- _Supplied information_
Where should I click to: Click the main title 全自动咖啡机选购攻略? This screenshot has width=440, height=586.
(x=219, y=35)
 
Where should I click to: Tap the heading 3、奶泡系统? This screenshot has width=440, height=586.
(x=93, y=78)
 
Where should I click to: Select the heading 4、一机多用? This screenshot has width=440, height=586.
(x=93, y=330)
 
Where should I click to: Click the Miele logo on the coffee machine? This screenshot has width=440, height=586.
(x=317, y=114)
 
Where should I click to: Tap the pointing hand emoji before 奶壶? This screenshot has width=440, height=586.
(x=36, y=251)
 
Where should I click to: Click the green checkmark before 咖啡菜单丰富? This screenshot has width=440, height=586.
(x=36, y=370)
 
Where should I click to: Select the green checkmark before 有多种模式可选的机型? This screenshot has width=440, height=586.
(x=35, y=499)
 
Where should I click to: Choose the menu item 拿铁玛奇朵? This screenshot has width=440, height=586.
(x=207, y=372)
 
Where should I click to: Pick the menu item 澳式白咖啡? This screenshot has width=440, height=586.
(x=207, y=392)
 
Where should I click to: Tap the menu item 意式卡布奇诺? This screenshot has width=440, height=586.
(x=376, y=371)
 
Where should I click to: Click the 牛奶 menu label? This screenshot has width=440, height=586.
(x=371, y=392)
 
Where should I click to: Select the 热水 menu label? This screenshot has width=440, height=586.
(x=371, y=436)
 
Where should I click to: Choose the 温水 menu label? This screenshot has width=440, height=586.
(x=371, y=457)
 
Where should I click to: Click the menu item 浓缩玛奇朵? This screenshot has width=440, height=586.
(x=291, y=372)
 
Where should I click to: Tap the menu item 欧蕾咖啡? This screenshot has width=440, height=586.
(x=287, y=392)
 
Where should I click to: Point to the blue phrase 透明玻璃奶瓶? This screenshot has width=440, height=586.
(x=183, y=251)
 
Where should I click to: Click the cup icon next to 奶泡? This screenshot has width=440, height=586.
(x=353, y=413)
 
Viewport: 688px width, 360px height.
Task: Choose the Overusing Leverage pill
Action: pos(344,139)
---
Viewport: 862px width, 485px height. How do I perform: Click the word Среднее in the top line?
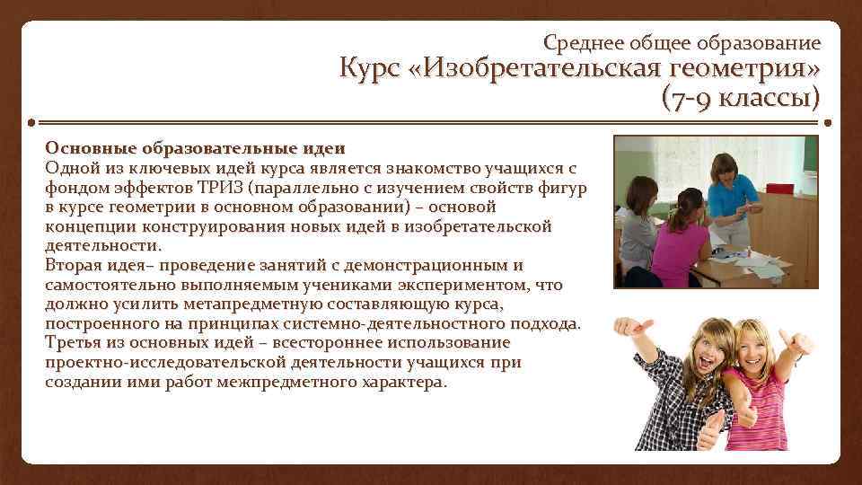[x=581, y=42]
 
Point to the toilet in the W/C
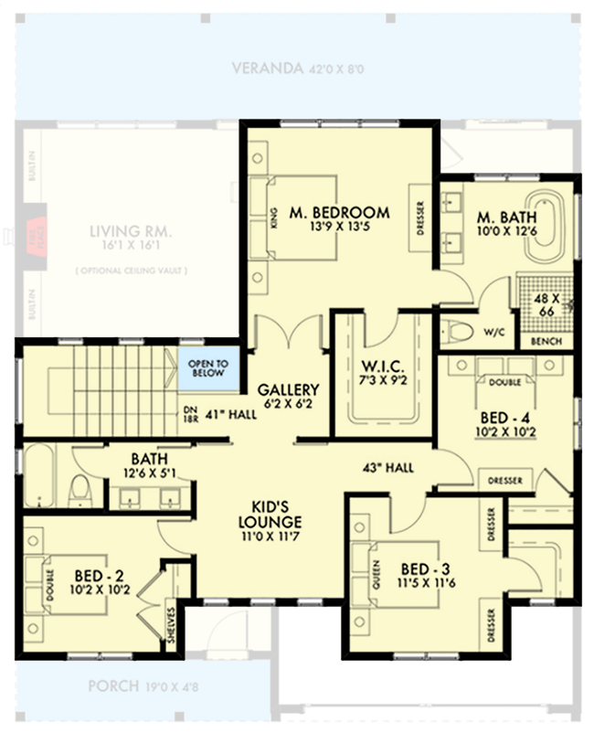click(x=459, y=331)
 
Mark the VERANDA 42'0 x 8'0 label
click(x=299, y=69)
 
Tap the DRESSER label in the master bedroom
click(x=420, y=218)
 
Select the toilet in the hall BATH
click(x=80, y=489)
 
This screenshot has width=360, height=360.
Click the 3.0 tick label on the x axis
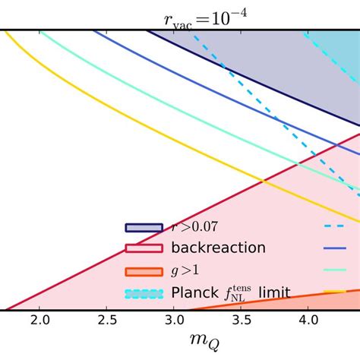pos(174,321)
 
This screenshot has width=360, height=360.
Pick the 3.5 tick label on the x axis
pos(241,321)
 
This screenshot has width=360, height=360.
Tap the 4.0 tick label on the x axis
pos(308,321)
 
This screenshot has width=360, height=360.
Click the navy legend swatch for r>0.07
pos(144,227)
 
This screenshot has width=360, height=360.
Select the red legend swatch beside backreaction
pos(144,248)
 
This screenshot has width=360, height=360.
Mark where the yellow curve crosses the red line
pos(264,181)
...
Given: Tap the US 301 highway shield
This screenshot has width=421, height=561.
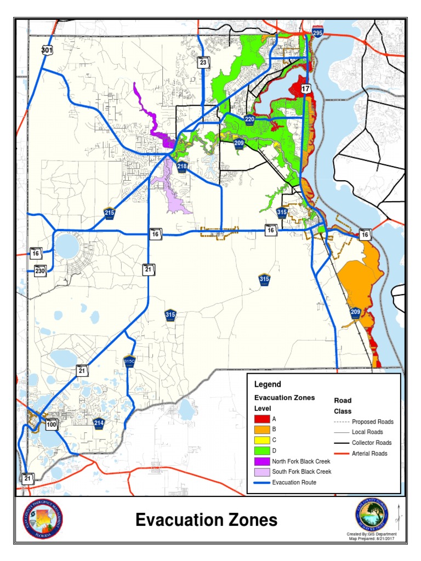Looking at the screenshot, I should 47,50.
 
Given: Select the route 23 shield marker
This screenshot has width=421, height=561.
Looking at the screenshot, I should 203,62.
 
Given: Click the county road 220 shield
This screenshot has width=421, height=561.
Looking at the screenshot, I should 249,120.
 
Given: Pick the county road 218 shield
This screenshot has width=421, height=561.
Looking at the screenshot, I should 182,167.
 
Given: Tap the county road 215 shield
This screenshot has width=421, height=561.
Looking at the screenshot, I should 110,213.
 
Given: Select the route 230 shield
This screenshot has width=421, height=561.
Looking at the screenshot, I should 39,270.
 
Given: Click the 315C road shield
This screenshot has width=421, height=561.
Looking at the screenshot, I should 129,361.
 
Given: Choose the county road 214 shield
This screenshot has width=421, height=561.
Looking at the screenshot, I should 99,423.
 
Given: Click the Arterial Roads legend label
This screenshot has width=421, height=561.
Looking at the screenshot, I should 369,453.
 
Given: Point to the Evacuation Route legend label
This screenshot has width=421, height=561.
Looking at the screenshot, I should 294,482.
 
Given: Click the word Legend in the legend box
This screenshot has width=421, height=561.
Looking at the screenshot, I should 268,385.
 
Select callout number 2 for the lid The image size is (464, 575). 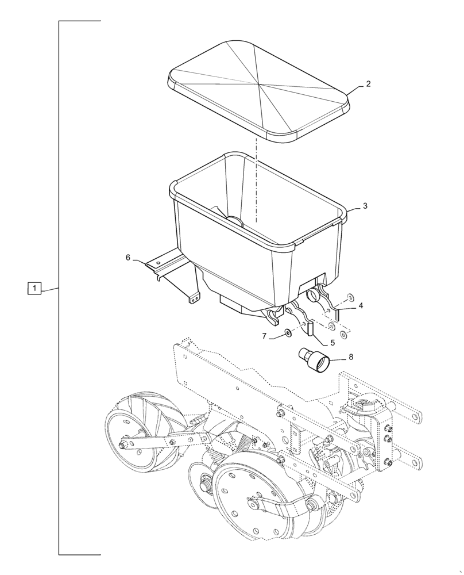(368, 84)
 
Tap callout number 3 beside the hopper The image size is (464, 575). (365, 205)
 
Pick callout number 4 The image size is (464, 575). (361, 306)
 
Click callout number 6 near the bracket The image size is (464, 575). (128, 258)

- _What is being asked_
Pull out each line of the entries above that contains the string "tick", treating uppercase and lowercase letters as different.

- _Result of the task_
Click the 3.0 tick label on the x axis
Pick the 3.5 tick label on the x axis
Tap the 4.0 tick label on the x axis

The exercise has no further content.